A Computational Model including Role of NF-κB in Multiple Sclerosis

Multiple Sclerosis (MS) is an autoimmune, neurodegenerative disease that cannot be cured. The disease causes the body’s own immune system to attack the axons of neurons, disrupting communication between the brain and the body. Those afflicted with Multiple Sclerosis slowly lose the ability to send signals down their axons. Consequently, they are no longer able to function or use those parts of their nervous system, and in many cases become immobile. The mechanism for axonal degradation is not properly understood, but a variety of pathways and factors have been discussed as contributing towards the degradation. NF-κB is a well-known transcription factor that can be cited as the “master switch” for immune response, and can be known to alter the behavior in immune cells’ response to injury and function. In the context of MS, NF-κB controls the macrophage phenotype that is expressed.

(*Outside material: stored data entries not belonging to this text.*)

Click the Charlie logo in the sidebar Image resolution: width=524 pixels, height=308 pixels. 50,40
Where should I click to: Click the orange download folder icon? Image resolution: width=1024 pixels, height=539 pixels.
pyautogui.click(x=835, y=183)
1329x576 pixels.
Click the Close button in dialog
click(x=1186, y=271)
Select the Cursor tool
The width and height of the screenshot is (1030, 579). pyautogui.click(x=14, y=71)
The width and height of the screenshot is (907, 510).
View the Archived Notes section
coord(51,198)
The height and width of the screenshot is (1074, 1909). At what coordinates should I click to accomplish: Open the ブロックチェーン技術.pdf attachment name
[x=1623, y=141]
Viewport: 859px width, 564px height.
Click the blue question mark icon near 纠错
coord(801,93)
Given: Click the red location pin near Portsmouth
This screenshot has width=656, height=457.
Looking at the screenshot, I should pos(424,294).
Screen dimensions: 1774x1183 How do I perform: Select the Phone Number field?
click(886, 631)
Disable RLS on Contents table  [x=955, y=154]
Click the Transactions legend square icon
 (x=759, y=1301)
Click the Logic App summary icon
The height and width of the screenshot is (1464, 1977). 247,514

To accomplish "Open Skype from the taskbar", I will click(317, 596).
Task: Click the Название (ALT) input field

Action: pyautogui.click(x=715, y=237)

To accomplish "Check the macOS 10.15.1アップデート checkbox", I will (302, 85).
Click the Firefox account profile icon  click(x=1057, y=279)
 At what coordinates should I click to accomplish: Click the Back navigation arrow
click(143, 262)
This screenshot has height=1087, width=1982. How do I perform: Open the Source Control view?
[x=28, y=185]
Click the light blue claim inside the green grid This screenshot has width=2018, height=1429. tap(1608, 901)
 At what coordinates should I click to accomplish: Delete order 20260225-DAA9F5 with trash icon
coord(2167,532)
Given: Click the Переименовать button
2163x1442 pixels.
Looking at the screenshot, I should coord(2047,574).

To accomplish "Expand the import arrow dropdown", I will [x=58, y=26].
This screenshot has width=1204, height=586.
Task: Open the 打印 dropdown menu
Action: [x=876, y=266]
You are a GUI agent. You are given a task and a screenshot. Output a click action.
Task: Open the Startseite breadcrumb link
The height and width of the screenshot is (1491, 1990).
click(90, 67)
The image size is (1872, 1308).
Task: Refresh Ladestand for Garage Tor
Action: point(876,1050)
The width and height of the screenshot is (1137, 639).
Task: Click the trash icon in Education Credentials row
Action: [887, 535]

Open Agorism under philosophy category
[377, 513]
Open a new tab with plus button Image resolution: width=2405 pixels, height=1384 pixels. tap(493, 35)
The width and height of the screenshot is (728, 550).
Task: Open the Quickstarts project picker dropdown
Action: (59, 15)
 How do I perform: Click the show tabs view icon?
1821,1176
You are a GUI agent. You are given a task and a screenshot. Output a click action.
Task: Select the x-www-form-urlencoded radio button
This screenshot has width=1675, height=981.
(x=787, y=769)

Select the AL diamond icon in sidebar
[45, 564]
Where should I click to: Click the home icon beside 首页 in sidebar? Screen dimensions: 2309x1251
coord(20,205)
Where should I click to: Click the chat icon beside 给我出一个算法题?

Through the use of CellDesigner and MATLAB a computational model for cells exhibiting the phenotypes found for MS can be created. Gathering values from published literature, interactions between various proteins, genes, and other cellular mechanisms can be shown within the model and programmed to show an output. These models provide immediate feedback and can give quantitative values about how a particular pathway might respond to an increase or decrease in the expression of a particular gene. The model is thus malleable, can be used to test the effects of various drugs, and can serve to advise groups working on clinical trials.